PDF is the successor of PostScript. PostScript is a stack-based programming language where anything can happen, while PDF enforces some document structure and metadata structure on top of it, so you can e.g. at least determine where pagebreaks are, without having to interpret ("run the code of") the whole document.
Still, PDF is simpler than PostScript in the same sense that XML is a simplification of SGML. Jumping from PDF to a well-designed format would be like jumping from XML to JSON or S-Expr.
It's because PDFs have no concept of lines or paragraphs. It's just characters at an x,y co-ord which happen to line up. So figuring out whats a line or a column is a pain in the ass.
That's most likely why copying and pasting sucks too.
I had to use Tabula to extract a decade of SAT scores from PDFs for each state/year. It was a nightmare, but I managed it. More recently, I was hoping to do something similar with decennial census data, but it was just too much. Far, far too many groups publish data to PDF, which is about as bad as if they just deleted it straight-out. It's very upsetting.
PDF is fucked up beyond all doubt. But there seems to be no better (even if unpopular) alternative.
How do you imagine a better format PDF alternative? On the one hand, we have text-based formats. They are not serialization of the exact rendering. On the other hand, we have ps, which is, probably, too complex to be manipulated as text when rendered. PDF and dejavu do kinda both, even if quite imperfectly.
So how do we construct a file format, which can render a symbol (not necessarily a unicode one) anywhere, pixel-perfect, but still has concept of words, paragraphs, preferably tables and such?
epub is the way to go I think. PDF is an overengineered abomination. It nicely serves the purpose of "there is only one and exactly one way to render this", but then again, just about so does an image.
I also think that, with more love, epub could get there too. It's not an easy problem, but if we can crack SHA-1 I'm sure we can crack this one too :)
It's not as versatile (no forms, for example), but layout- and prepress-wise it seems to be as good as PDF (with the benefit that it retains the structure).
Tabula is a great tool. In my experience it's the most reliable open source software for extracting tables from PDFs. We are using their underlying Tabula-Java library for some parts of https://docparser.com and are happily sponsoring their project.
I didn't know about Tabula and i've given a try at the instant. Apparently it only extracts tables and ignores everything around. This might be good in some cases but it is a problem if you want to extract a form, a whole textbook, your bank statements or anything. Also, I noticed that Tabula has some slight troubles when columns are not drawn in the table. But overall it is a good tool for extracting only tables, that's true.
Tabula is the nice free tool but requires technical background to run it. There is a free https://pdf.co with both online and offline tools (Windows) for PDF to CSV. (disclaimer: i work on it)
Hi there. We try to make a tool that's as simple to use as possible (given the constraints of a volunteer-run project such as Tabula). What technical background do you think is required to use it? (disclaimer: I'm the main author of Tabula)

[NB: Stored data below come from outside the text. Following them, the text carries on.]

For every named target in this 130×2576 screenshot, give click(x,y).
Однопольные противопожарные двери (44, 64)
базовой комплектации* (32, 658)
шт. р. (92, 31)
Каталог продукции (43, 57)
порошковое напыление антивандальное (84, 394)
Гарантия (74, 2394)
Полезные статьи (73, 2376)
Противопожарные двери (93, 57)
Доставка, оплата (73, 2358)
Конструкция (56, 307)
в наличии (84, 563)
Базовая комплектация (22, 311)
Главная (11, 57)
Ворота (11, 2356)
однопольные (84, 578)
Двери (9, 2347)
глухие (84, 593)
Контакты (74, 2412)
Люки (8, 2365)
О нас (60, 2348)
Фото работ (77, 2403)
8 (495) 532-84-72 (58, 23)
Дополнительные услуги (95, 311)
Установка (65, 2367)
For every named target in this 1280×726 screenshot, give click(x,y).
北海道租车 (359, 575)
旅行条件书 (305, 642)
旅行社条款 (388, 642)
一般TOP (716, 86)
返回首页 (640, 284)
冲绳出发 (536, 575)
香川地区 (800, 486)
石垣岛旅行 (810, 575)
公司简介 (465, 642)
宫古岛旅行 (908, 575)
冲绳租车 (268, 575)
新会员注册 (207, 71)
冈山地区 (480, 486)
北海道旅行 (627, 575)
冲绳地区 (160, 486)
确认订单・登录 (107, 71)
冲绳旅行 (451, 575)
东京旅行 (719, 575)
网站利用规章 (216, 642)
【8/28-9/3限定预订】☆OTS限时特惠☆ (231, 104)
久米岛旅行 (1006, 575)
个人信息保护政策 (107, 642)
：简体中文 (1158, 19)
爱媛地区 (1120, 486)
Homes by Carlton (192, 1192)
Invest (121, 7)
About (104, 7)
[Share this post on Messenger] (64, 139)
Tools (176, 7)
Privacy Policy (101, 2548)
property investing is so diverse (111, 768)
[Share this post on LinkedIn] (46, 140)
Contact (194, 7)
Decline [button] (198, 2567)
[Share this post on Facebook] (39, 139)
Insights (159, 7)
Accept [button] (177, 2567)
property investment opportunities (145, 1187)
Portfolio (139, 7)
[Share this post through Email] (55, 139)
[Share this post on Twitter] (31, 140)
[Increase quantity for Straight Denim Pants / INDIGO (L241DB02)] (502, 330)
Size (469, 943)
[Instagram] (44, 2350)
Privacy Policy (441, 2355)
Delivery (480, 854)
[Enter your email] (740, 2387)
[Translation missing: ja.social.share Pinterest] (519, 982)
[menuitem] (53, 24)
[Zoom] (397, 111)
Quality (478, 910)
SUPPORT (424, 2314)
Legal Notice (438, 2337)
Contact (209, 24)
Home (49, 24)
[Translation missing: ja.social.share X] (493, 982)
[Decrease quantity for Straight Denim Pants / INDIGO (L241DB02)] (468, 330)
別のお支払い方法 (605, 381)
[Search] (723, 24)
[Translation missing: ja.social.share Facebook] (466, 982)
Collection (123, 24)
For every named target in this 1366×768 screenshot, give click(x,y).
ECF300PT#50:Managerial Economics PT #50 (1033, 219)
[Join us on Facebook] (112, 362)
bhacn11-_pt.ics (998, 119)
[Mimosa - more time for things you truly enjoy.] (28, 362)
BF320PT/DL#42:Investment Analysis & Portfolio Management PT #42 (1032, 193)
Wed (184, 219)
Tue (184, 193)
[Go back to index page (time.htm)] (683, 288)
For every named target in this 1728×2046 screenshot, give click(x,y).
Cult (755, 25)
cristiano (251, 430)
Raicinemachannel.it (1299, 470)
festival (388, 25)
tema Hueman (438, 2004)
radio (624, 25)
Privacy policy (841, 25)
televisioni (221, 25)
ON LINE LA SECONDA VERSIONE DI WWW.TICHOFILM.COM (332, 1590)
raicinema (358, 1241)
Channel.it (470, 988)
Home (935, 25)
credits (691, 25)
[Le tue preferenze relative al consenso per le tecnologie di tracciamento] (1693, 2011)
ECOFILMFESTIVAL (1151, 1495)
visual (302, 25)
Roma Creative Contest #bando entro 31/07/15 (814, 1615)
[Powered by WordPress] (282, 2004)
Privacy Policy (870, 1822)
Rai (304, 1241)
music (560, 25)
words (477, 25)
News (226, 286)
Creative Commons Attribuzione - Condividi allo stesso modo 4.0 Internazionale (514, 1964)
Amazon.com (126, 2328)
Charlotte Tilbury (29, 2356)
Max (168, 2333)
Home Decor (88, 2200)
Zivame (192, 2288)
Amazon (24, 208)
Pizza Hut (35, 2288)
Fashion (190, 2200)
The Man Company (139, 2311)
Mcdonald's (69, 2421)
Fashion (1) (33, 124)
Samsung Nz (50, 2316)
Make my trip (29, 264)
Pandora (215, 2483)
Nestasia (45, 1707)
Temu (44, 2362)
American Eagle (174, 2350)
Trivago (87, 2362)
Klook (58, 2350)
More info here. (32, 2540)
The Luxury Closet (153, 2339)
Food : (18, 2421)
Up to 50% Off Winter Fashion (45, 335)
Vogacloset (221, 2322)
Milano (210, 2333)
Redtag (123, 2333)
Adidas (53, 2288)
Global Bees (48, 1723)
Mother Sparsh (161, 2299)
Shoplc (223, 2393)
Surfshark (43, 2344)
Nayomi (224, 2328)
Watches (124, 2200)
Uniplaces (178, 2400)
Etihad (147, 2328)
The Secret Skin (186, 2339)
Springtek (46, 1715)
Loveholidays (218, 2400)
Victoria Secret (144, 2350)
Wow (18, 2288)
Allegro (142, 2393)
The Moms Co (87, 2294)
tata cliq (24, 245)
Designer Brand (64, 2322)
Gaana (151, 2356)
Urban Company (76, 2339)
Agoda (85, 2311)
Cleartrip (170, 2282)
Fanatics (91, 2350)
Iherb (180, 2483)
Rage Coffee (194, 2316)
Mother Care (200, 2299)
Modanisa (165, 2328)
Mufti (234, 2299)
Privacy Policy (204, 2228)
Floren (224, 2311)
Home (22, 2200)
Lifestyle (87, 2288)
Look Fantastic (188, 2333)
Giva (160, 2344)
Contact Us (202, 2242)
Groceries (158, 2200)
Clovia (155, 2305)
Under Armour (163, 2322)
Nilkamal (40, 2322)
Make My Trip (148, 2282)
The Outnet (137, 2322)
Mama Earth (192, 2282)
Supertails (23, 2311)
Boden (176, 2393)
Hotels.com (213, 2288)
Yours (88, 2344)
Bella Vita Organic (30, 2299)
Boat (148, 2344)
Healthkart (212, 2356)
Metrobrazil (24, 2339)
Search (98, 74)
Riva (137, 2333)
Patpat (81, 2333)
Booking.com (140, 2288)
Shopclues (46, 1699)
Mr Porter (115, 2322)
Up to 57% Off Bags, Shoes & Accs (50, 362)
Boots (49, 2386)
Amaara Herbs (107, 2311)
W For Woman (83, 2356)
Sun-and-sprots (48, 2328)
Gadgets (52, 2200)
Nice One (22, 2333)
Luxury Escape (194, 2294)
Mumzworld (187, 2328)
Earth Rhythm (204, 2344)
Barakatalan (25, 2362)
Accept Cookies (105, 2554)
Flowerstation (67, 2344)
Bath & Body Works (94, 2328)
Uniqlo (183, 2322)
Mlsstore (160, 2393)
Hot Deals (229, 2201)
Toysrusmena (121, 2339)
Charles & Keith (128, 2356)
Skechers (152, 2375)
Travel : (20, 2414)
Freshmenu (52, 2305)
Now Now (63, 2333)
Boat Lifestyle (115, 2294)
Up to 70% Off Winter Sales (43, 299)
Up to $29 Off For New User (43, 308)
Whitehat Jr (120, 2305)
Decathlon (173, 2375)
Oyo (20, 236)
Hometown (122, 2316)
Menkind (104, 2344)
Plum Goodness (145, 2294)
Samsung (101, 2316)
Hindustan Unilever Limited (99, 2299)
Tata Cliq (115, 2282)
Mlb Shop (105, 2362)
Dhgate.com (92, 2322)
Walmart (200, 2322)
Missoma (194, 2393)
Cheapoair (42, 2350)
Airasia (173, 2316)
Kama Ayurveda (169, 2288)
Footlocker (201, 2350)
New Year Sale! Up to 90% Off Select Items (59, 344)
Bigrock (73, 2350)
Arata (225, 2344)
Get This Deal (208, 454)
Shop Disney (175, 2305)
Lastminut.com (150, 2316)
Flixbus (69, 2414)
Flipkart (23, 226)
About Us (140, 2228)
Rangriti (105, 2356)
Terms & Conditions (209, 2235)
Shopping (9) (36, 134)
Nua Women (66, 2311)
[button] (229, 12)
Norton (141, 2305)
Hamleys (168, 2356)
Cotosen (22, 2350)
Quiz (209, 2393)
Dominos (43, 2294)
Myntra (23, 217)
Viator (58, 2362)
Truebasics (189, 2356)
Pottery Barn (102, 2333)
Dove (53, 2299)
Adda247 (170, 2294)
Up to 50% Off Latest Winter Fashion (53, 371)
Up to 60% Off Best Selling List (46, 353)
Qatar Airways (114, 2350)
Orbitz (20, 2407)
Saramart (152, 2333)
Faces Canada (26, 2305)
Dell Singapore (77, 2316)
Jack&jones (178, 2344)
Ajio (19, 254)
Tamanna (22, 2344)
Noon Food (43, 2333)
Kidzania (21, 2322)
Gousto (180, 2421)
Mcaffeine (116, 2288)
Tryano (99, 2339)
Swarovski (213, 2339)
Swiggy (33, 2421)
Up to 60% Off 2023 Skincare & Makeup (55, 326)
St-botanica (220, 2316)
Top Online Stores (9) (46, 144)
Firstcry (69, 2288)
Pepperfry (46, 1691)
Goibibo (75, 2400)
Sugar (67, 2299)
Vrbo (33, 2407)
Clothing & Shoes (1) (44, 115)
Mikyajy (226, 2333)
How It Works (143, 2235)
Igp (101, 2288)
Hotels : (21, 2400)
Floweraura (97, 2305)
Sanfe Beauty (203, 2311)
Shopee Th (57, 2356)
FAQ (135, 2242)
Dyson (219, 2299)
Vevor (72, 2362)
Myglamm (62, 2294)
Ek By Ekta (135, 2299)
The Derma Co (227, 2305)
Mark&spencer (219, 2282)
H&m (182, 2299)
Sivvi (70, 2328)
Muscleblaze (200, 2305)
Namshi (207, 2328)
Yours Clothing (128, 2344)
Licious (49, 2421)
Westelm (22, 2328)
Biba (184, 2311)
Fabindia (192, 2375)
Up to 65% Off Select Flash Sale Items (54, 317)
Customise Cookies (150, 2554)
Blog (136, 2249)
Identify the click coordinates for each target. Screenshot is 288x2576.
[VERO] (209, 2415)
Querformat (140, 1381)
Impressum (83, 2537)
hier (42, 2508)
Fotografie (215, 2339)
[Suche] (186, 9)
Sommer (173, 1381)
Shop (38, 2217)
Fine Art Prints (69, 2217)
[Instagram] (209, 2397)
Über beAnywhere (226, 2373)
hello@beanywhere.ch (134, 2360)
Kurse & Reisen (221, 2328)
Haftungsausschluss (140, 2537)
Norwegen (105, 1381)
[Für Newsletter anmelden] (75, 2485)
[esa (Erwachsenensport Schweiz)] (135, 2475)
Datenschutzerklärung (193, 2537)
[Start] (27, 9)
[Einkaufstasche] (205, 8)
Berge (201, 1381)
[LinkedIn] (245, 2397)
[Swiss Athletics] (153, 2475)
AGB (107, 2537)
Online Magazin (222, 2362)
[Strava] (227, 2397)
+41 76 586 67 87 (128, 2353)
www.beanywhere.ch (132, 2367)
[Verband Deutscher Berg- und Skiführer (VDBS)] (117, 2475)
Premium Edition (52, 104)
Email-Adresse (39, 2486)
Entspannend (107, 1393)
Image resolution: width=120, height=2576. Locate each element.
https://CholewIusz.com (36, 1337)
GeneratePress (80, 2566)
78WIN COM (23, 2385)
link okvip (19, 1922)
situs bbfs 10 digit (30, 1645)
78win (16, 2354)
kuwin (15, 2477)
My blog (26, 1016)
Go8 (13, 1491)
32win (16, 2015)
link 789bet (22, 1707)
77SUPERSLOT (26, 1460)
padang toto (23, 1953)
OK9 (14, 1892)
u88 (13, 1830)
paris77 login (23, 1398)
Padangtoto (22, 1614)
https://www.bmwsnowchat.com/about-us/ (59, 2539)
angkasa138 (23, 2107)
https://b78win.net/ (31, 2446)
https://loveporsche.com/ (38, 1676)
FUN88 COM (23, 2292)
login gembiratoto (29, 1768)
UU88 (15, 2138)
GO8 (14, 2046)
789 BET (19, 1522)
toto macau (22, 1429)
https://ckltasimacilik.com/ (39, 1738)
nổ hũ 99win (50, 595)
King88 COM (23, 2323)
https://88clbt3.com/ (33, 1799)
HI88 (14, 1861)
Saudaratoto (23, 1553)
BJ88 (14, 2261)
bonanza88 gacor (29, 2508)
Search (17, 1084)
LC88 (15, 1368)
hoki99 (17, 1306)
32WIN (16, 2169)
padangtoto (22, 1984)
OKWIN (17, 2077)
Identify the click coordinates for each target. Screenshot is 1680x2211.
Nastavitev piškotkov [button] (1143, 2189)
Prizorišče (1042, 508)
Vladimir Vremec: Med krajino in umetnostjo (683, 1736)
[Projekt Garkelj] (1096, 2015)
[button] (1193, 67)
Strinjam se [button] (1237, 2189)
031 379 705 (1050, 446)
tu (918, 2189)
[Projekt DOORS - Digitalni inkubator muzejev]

hi and thank you for your work on Tabula! Well, some months ago I've advised to try Tabula and the first thing was the Java download page opened without any explanation. She managed to install java runtime and to try again but when was trying to upload files it was displaying either internal server error in jruby message or just a plain json in the browser.
So, in my opinion and experience it may require some efforts to run it (at least for the first time). But to _use_ it, for sure, no such a technical background is required.
We have digital formats, and we decided to standardize document distribution on the one that makes it as hard to extract data as if it were on physical paper.